The charge cycle: escaping local minima
The charge dynamics show how the agentic systems break free.
The top panel shows individual attractor charges from a single rollout. The sawtooth pattern is the mechanism: charge accumulates while the narrative ignores an issue, hits mandate threshold at 8, forces a scene event, then resets to 3 on cashout. Each attractor takes its turn: when one cashes out, another is already climbing. The narrative can’t settle because the charge cycle keeps kicking it out.

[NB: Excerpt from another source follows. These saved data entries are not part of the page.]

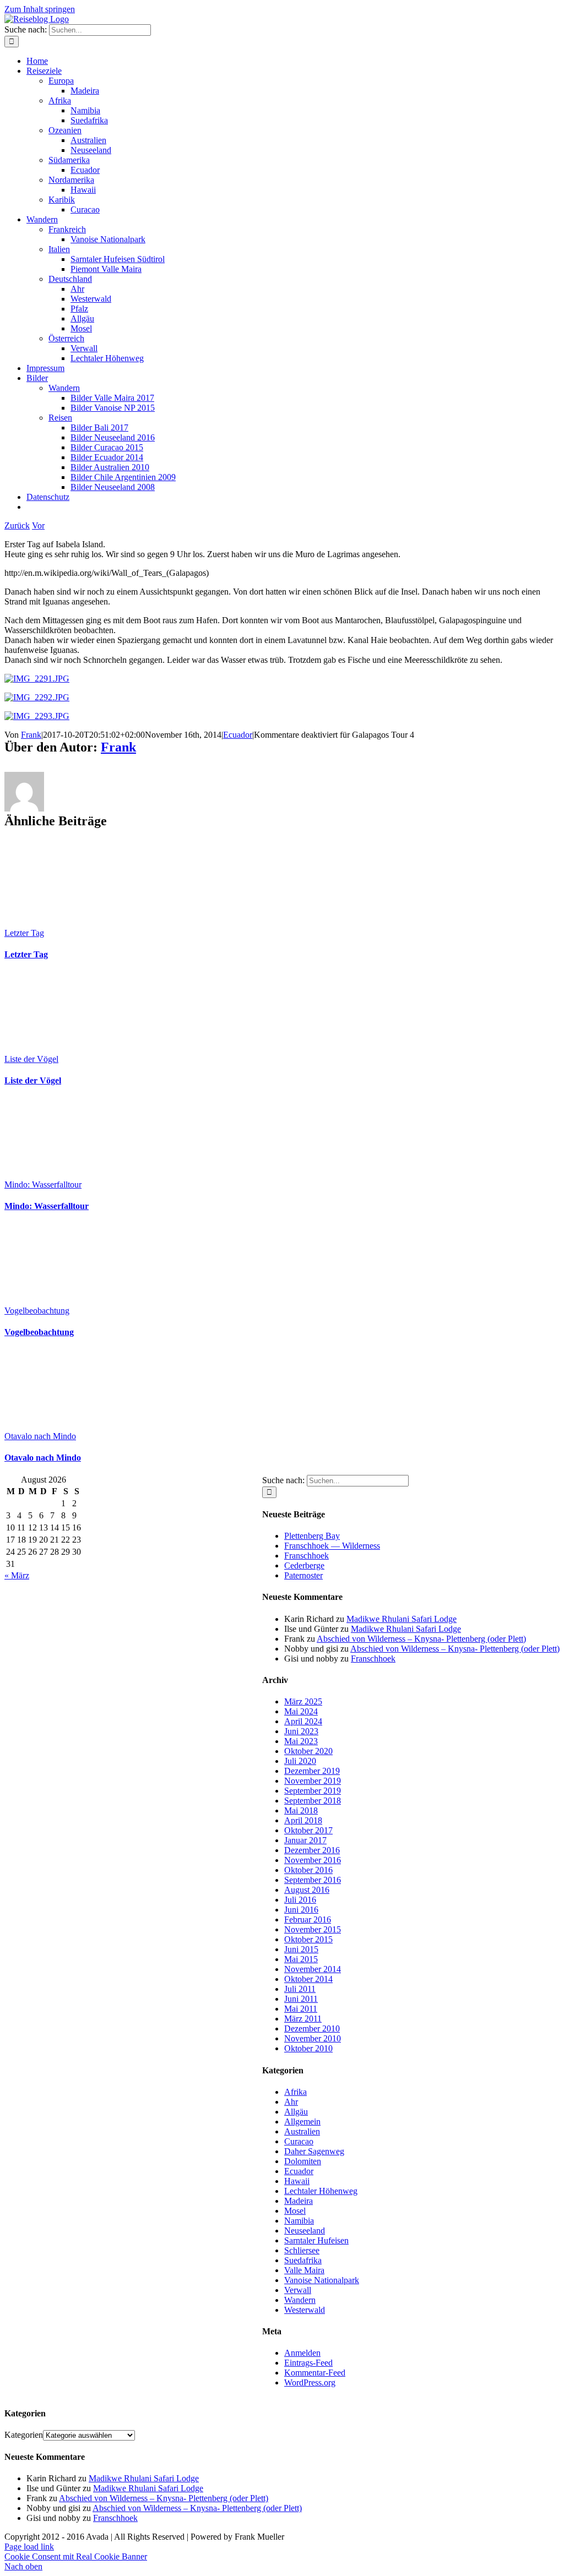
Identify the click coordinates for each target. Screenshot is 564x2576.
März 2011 (303, 2018)
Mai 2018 (301, 1810)
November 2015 (312, 1929)
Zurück (17, 525)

The bottom panel shows tension accumulating monotonically (0 → 4.6 over 15 turns) as each cashout feeds the tension dial. The single-prompt system stays at zero because there’s no state to alter.
See It
Here’s a replay from an actual rollout, 8 turns of passive player input, with the attractor system running. Watch the sidebar: charges accumulate, mandates fire, attractors mutate. The player does nothing interesting. The narrative does.
The full implementation is at github.com/NicholasARossi/first-year.
git clone https://github.com/NicholasARossi/first-year.git
cd first-year
python play.py
Run python play.py --no-attractors for Director-only, or python play.py --no-director --no-partner for the single-prompt experience. The difference is visceral at 10+ turns.